Browser bloat has long been a problem, but now Microsoft is doing something about it, and not by reducing features but by speeding the browser up. The company is working to make Edge’s user interface more responsive, starting with its Browser Essentials menu.
This menu — which displays information about Edge’s performance — is now 42 percent faster, thanks to a WebUI 2.0 architecture migration. You can see how much faster the Browser Essentials menu loads on WebUI 2.0 compared to React and WebUI with Javascript in the video below. Microsoft says the menu is 76 percent faster on devices without an SSD or with less than 8GB of RAM.
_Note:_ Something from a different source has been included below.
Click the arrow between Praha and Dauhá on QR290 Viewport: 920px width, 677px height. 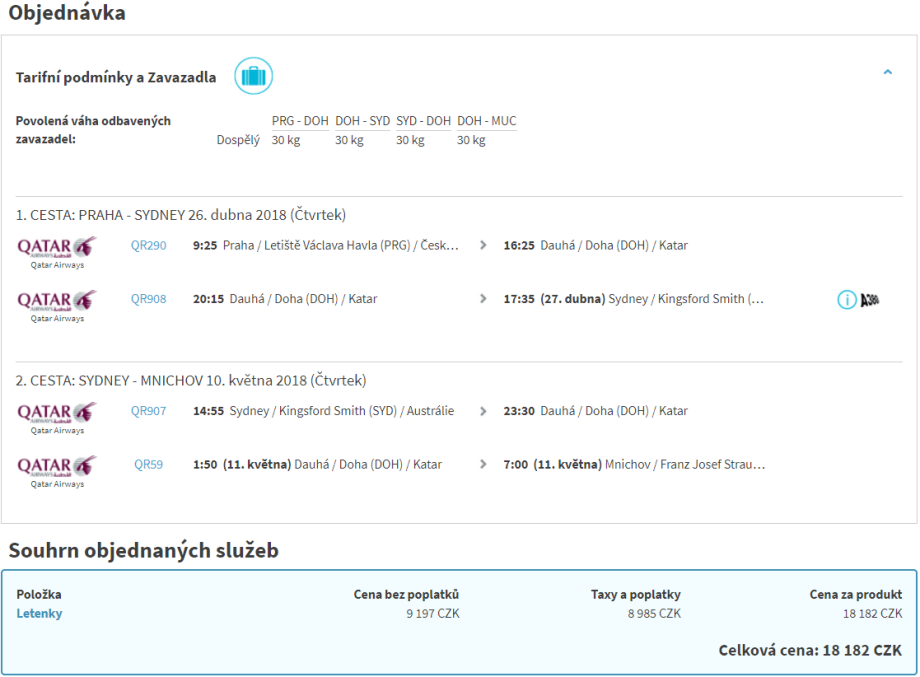point(484,245)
Additionally, Microsoft is giving Edge’s favorites menu a speed boost in build 124, making it 40 percent faster. Edge’s history, downloads, and wallet features will eventually get the WebUI 2.0 upgrade, too.
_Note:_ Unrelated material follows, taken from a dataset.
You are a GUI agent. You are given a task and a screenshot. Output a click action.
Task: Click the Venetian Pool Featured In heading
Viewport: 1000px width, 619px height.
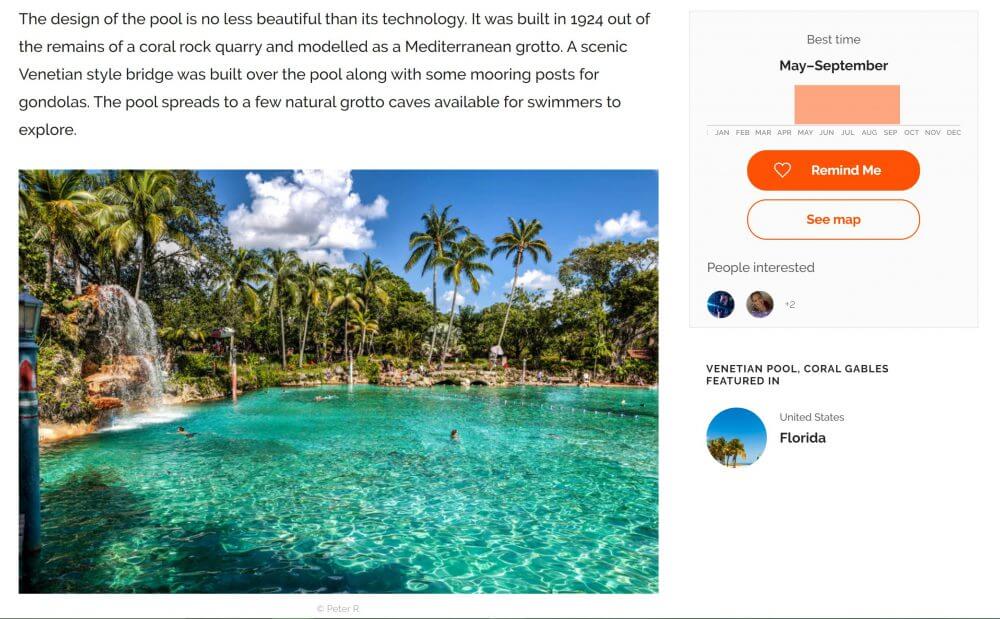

Microsoft says it built WebUI 2.0 after finding that many of Edge’s components used bundles of code that were “too large.” WebUI 2.0 changes things by shrinking these bundles and using a “more modular” architecture. “We now rely on a repository of web components that are tuned for performance on modern web engines,” Microsoft says.
As someone who prefers using Edge over other browsers, I appreciate the speed boost. But with the Copilot integration and the mountain of other tools Microsoft has stuffed inside its sidebar, it could stand to lose a few features to make the experience as smooth as it used to be.